_Excerpted text_
%%
Sales by personal representatives are discussed in our April, 2000 newsletter. The rest of G.S. 30-3.5(a) deals with how the personal representative can withhold distribution of property and how the personal representative can recover deficiencies when otherwise recoverable. 

G.S. 30-3.5(b) states that after the filing of the petition demanding an elective share, either the personal representative or surviving spouse may request the clerk to issue an order that any recipients not dispose of any of the decedent's Total Net Assets pending the hearing. The decision to issue such an order shall be in the discretion of the clerk. 

G.S. 30-3.5(c) provides that a person receiving or in possession of any of the decedent's Total Net Assets may pay his proportionate elective share liability with respect to that property by any of the following methods: (1) conveyance of the property included in the decedent's Total Net Assets; (2) payment of the value of his liability in cash or, upon agreement of the surviving spouse, other property; or (3) partial conveyance and partial payment under subdivisions (1) and (2) of G.S. 30-3.5(c), provided the value conveyed and paid is equal to his liability.

G.S. 30-3.6, entitled "Waiver of rights," is quoted as follows:

"(a) The right of a surviving spouse to claim an elective share may be waived, wholly or partially, before or after marriage, with or without consideration, by a written waiver signed by the Surviving spouse.

(b) A waiver is not enforceable if the surviving spouse proves that:

(1)  The waiver was not executed voluntarily; or

(2) The surviving spouse was not provided a fair and reasonable disclosure of the property and financial obligations of the decedent, unless the surviving spouse waived, in writing, the right to that disclosure."
%%
_What is needed_
Return the entire excerpt on elective share statutes word for word. The material that comes next has no connection to the excerpt on elective share statutes.

_Given information_
%%
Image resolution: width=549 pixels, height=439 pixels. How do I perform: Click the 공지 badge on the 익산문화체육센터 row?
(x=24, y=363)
%%
_Solution for this task_
Sales by personal representatives are discussed in our April, 2000 newsletter. The rest of G.S. 30-3.5(a) deals with how the personal representative can withhold distribution of property and how the personal representative can recover deficiencies when otherwise recoverable. 

G.S. 30-3.5(b) states that after the filing of the petition demanding an elective share, either the personal representative or surviving spouse may request the clerk to issue an order that any recipients not dispose of any of the decedent's Total Net Assets pending the hearing. The decision to issue such an order shall be in the discretion of the clerk. 

G.S. 30-3.5(c) provides that a person receiving or in possession of any of the decedent's Total Net Assets may pay his proportionate elective share liability with respect to that property by any of the following methods: (1) conveyance of the property included in the decedent's Total Net Assets; (2) payment of the value of his liability in cash or, upon agreement of the surviving spouse, other property; or (3) partial conveyance and partial payment under subdivisions (1) and (2) of G.S. 30-3.5(c), provided the value conveyed and paid is equal to his liability.

G.S. 30-3.6, entitled "Waiver of rights," is quoted as follows:

"(a) The right of a surviving spouse to claim an elective share may be waived, wholly or partially, before or after marriage, with or without consideration, by a written waiver signed by the Surviving spouse.

(b) A waiver is not enforceable if the surviving spouse proves that:

(1)  The waiver was not executed voluntarily; or

(2) The surviving spouse was not provided a fair and reasonable disclosure of the property and financial obligations of the decedent, unless the surviving spouse waived, in writing, the right to that disclosure."